In appointing Mr Tillerson, a 41-year veteran of Exxon, Mr Trump is maintaining his preference for officials with no executive experience in government. Mr Tillerson will work closely with James Mattis, the retired general chosen to head the Pentagon, and Michael Flynn, the national security adviser.
While Mr Tillerson, 64, has decades of experience dealing with foreign leaders, critics have raised concerns about tapping him to become the top US diplomat because of his close ties to Russia. Mr Putin awarded the Texan the “Order of Friendship” in 2013. Mr Tillerson’s stance on Russia is expected to come under intense scrutiny when he faces his confirmation hearing before the Senate foreign relations committee next year.
The concerns come as Mr Trump faces questions over his own stance on Russia. In recent days, he has slammed the CIA over a report that Russia engaged in hacking to try to influence the US election in his favour. While Mr Trump dismissed the claims as “ridiculous”, they have been deemed serious enough to spark two congressional investigations, which have the backing of senior Republicans including Mitch McConnell, Senate majority leader, and John McCain, chairman of the Senate armed services committee.
Mr McCain, a long-time hawk on Russia, has also raised questions about Mr Tillerson, saying the Exxon chief’s relationship with Mr Putin is a “matter of concern”. Marco Rubio, the Florida senator who lost the Republican nomination to Mr Trump, also criticised the Texan oilman. “Being a ‘friend of Vladimir’ is not an attribute I am hoping for from a #SecretaryOfState,” Mr Rubio tweeted on Sunday.
Concerns about the incoming Trump administration’s ties to Russia also extend to Mr Flynn. The retired intelligence officer has been criticised for accepting money to attend a dinner in Moscow where he was seated beside Mr Putin, a move critics said allowed him to be used as a propaganda tool for Russia.

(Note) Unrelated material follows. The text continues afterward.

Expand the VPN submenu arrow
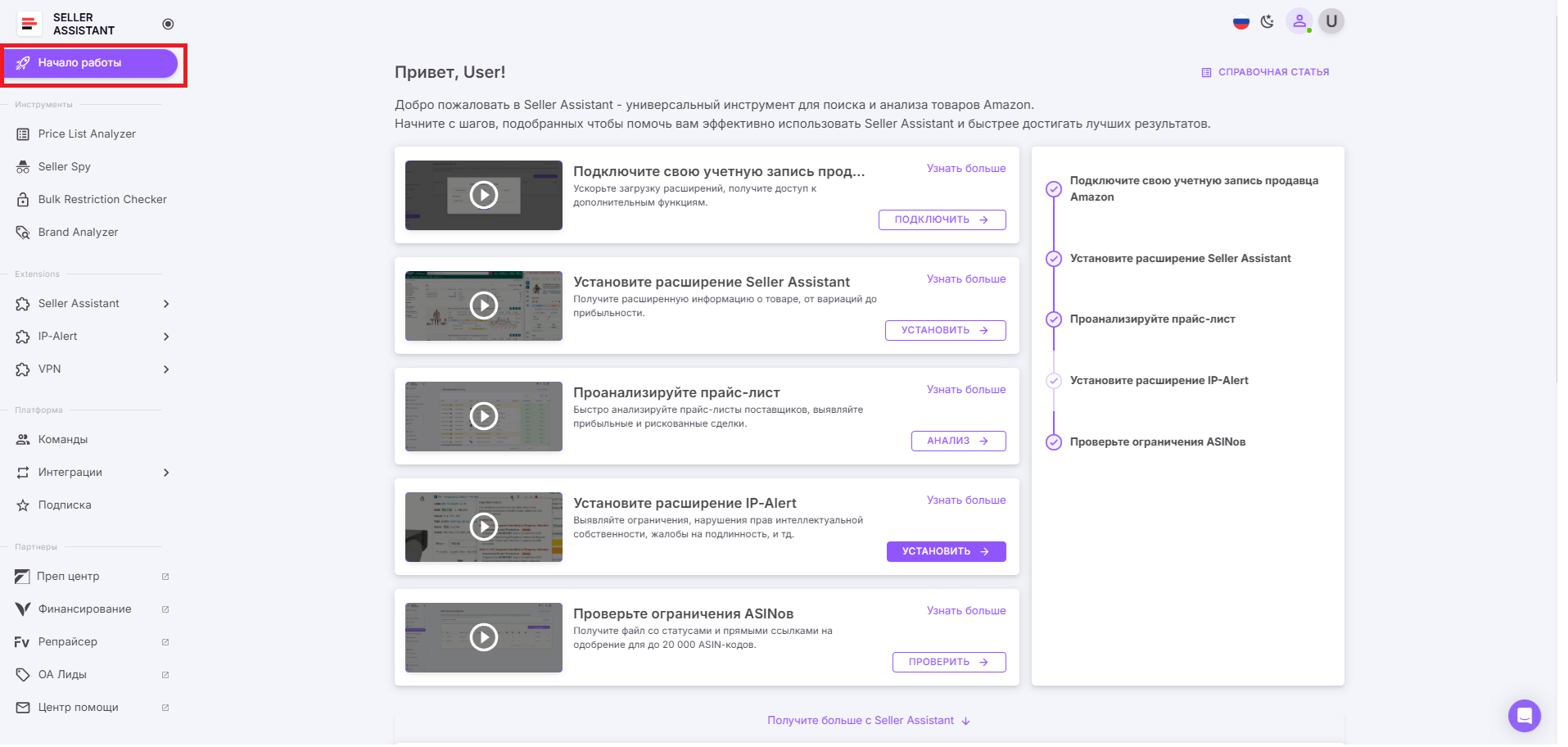Viewport: 1568px width, 747px height. point(166,369)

Mr Tillerson may face opposition at his Senate foreign relations committee nomination hearing. With 10 Republicans and 9 Democrats, it would only take one Republican defection to block him.
The Texan will assume responsibility for a host of difficult problems, ranging from the Syria crisis and North Korea to the Iran nuclear deal and relations with Russia. He will also play a central role in US relations with China, which are set for a rocky start after Mr Trump suggested he would not abide by the “One China” policy that has guided US relations towards China and Taiwan for four decades.

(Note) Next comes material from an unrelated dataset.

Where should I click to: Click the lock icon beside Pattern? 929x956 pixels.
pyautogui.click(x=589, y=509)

The choice of Mr Tillerson ends a long process that saw many people touted for the prestigious role. Rudy Giuliani, the former New York mayor who was a fiercely loyal Trump supporter on the campaign trail, was an early frontrunner until he fell foul of the transition team because of his public lobbying for the position.
Mr Romney emerged as an unlikely candidate given his role as one of Mr Putin’s most vocal critics over the past year. On Monday he revealed he was no longer in contention, writing on Facebook that “it was an honour to have been considered for secretary of state of our great country”. Mr Petraeus was also considered for the position, despite concerns Mr Trump was placing too many generals in his cabinet.

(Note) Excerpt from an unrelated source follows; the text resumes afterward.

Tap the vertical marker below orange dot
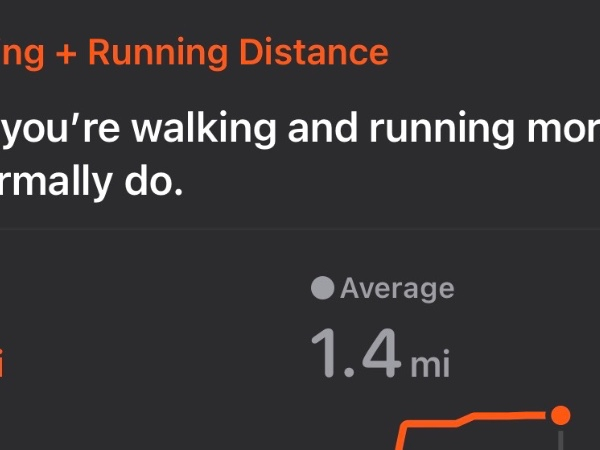Image resolution: width=600 pixels, height=450 pixels. tap(561, 440)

Mr Trump has moved faster than most of his predecessors to name a cabinet and top White House aides. But some critics have questioned his decision to appoint so many people with no executive experience, particularly when the president-elect himself lacks any experience in government. Mr Trump has tapped Wilbur Ross, a billionaire investor, for his commerce secretary and top trade official.
On Monday he announced that Gary Cohn, the president of Goldman Sachs, would head the White House national economic council, and he has named Steven Mnuchin, another Goldman alumnus, as Treasury secretary.
The strong reliance on Wall Street financiers and senior business executives has also opened the door to criticism that while Mr Trump campaigned on a pledge to “drain the swamp” of powerful people in Washington, he has stacked his cabinet and top adviser roles with wealthy individuals.